To improve the diagnostic algorithm in Motor Neuron Disease (MND), further understanding of pathogenesis (particularly neuro-inflammation), illuminate phenotype heterogeneity, and optimise patient selection and monitoring in therapeutic trials.
Objectives:
The identification of biomarkers through the longitudinal integration of cerebral magnetic resonance structural and functional imaging (MRI), proteomic and cytokine analysis of cerebrospinal fluid (CSF), with clinical study of patients in a multi-disciplinary MND Care Centre.
Design:
Longitudinal and cross-sectional in vivo pathological study.
Methodology:
Seventy-two MND patients, spanning a full range of phenotypes and progression rates, will undergo serial MRI of the brain and CSF analysis. Studies will be performed at baseline and every six months via The Oxford MND Centre where disease progress can be monitored and patient care optimised. Ten asymptomatic subjects, at risk of MND by virtue of homozygous ‘D90A‘ mutations of the superoxide dismutase-1 gene, 10 symptomatic D90A patients and 25 healthy controls will undergo a single MRI and CSF study. MRI studies will be carried out at the Oxford Centre for Functional Magnetic Resonance Imaging of the Brain (FMRIB), involving diffusion tensor, structural and resting state functional MRI (fMRI) sequences at 3 Tesla. Fractional anisotropy (FA) will provide a marker of neuronal integrity in motor and extra-motor regions. Whole-brain unbiased FA analysis will employ FMRIB‘s Tract-based Spatial Statistics (TBSS). Locally-developed Probabalistic Tractography (PT) will visualise neuronal pathways and explore connectivity of motor and extra-motor regions. Voxel-based morphometric analysis of structural MRI will detect changes in grey and white matter volume. Resting state fMRI will be studied speculatively as a marker of extra-motor pathology. CSF samples will undergo proteomic analysis using 2D gel electrophoresis and mass spectrometry to identify proteins associated with disease progression and phenotype. CSF cytokine analysis will specifically explore neuro-inflammatory processes.

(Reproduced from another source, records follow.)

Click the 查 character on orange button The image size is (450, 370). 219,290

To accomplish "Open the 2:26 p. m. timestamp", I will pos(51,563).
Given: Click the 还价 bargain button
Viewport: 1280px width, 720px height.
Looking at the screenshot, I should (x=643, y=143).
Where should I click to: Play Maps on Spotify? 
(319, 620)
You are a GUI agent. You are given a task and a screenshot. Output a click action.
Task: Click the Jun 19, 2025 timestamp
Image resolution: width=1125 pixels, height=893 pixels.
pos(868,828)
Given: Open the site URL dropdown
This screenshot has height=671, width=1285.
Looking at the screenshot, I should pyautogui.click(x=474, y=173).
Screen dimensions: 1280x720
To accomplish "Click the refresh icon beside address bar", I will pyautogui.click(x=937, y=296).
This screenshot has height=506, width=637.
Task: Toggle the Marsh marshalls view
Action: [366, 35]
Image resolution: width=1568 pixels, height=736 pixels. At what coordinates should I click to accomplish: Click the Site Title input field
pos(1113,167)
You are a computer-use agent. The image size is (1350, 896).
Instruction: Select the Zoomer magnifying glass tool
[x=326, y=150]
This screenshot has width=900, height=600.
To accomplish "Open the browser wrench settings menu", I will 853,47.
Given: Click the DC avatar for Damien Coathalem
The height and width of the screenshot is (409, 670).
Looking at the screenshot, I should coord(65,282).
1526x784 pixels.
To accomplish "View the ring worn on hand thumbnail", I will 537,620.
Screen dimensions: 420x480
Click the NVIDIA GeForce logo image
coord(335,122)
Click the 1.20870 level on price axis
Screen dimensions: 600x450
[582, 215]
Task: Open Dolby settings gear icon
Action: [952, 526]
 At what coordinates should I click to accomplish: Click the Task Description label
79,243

Scientific & Medical Opportunities:
The identification of biomarkers in MND will improve the diagnostic pathway and inform prognosis, permitting ineffective drugs to be more quickly discounted in clinical trials. The study of pre-symptomatic patients has the potential to detect the earliest changes in pathogenesis. The exploration of neuro-inflammatory mechanisms may identify novel targets for drug development. Scientific developments anticipated during the study period include pilot studies in MND patients of ultra-small paramagnetic particles of iron oxide administered intravenously, taken up by macrophages and visualised using MRI to further probe cerebral neuro-inflammatory activity. Developments in spinal cord fMRI at FMRIB will permit changes across the entire central nervous system to be integrated.